Why do all CSS frameworks feel like they need to mimic Foundation/bootstrap so much? Things like colour scheme, form elements and typography are all so similar.
Personally if I'm looking for an alternative to Bootstrap, these are the things I'll be looking at.
Please expand, how would you see fit a framework that isn't like the rest? I'd love to know. Personally I don't see a lot of room for innovation in design. The early 2000s had its table-based designs, and micro designs with small bitmap fonts.. that only appealed to a niche audience. Websites then were much less accessible and had horrible UX. In today's modern design, you're either flat (Foundation, etc.) or you're Bootstrap. If Yahoo didn't mimic the aesthetics of the most popular frameworks, people would complain about it being too different, and it would not gain wide-spread adoption.
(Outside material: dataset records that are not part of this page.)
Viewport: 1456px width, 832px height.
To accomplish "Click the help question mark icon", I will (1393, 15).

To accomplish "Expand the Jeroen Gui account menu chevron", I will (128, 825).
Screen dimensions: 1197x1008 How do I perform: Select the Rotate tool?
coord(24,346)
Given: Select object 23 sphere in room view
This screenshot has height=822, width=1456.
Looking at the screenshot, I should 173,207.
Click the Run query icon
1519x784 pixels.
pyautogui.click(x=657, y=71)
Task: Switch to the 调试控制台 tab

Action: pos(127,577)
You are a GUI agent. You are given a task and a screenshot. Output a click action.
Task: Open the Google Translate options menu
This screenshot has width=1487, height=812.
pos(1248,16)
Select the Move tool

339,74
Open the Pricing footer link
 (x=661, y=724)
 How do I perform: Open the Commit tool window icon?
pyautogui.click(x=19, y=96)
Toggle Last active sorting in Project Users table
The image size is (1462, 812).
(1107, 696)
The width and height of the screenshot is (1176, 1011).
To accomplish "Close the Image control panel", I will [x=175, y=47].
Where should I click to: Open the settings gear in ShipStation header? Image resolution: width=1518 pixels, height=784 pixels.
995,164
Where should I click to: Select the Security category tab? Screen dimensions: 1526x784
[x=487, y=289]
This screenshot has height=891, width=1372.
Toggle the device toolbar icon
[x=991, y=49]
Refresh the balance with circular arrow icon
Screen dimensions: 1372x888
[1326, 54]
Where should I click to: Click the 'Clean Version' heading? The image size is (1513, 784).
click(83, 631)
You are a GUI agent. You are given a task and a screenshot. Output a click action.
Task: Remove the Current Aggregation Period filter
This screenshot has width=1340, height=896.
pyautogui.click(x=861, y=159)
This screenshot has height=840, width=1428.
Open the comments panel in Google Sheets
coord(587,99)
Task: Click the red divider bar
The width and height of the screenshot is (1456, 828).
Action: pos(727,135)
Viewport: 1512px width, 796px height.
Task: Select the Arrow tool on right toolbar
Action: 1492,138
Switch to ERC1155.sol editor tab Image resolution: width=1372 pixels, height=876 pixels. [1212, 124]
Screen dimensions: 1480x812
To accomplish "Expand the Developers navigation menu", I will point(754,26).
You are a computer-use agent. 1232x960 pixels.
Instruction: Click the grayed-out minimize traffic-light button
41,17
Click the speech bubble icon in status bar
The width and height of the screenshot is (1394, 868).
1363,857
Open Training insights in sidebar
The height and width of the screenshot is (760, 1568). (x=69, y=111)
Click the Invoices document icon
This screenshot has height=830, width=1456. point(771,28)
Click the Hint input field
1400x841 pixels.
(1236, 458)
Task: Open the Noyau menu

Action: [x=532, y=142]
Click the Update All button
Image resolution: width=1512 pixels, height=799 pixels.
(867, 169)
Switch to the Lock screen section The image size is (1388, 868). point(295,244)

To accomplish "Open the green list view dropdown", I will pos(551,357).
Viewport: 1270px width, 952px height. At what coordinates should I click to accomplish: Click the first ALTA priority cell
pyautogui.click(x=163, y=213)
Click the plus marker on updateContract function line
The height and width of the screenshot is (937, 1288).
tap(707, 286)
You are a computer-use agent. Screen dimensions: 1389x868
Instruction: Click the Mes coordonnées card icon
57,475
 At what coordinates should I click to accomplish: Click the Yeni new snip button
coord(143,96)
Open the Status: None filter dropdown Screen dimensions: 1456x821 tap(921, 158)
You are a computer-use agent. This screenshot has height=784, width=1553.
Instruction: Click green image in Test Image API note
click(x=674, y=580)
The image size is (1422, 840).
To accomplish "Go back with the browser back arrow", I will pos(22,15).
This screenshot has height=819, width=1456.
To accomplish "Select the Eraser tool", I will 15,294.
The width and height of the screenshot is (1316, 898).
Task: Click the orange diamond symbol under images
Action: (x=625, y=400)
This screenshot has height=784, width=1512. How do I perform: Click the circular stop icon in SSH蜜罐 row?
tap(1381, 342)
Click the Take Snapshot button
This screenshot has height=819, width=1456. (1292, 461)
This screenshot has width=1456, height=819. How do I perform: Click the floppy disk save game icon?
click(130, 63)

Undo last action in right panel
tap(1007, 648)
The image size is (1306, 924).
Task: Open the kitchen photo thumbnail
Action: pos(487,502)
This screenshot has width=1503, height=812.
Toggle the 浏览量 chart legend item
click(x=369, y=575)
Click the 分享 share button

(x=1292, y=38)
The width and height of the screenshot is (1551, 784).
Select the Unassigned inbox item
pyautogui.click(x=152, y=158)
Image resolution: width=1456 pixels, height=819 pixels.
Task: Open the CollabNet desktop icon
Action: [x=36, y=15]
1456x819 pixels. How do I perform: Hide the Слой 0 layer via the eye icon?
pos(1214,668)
It may need a bit of adjustment, but the homepage looks clear enough. It's a lightweight framework on top of which to build your own style. Bootstrap is for quick prototyping with an opinionated design. Pure is a lot more like Foundation, but much much lighter.
And as someone else mentioned, it's a very young framework (literally a couple of days old) that can still take any direction.
Because the 'skin' of the base components is not the problem most of these frameworks are trying to solve.
This framework seems to have very little to do with the look and feel you are after. Hence it's light filesize, and it's advocacy for a less opinionated style.
"...provides layout and styling for native HTML elements, plus the most common UI components. It's what you need, without the cruft."
"...minimal styles and encourages you to write your application styles on top of it. It's designed to get out of your way and makes it easy to override styles."
Bootstrap on the other hand, has a fairly opinionated design. That is to say, it does a lot of the 'look and feel' for you, and overriding those styles to create your own skin takes a fair amount of work. Pure seems to aim at making a uniform base of elements, without designing a lot of the skin... encouraging you to extend base classes more than trying to override them. And I applaud these types of frameworks.
Lastly, IMHO the solution for grid systems is different in many of these frameworks, and a lot of it comes down to personal preference and your project's requirements. This is a pretty big differentiation point for some people. Many frameworks have opinionated grid systems -- box-sizing: border-box, fluid vs. adaptive, first/last class names required on columns within a row, etc.
Personally if I'm looking for an alternative to Bootstrap, these are the things I'll be looking at.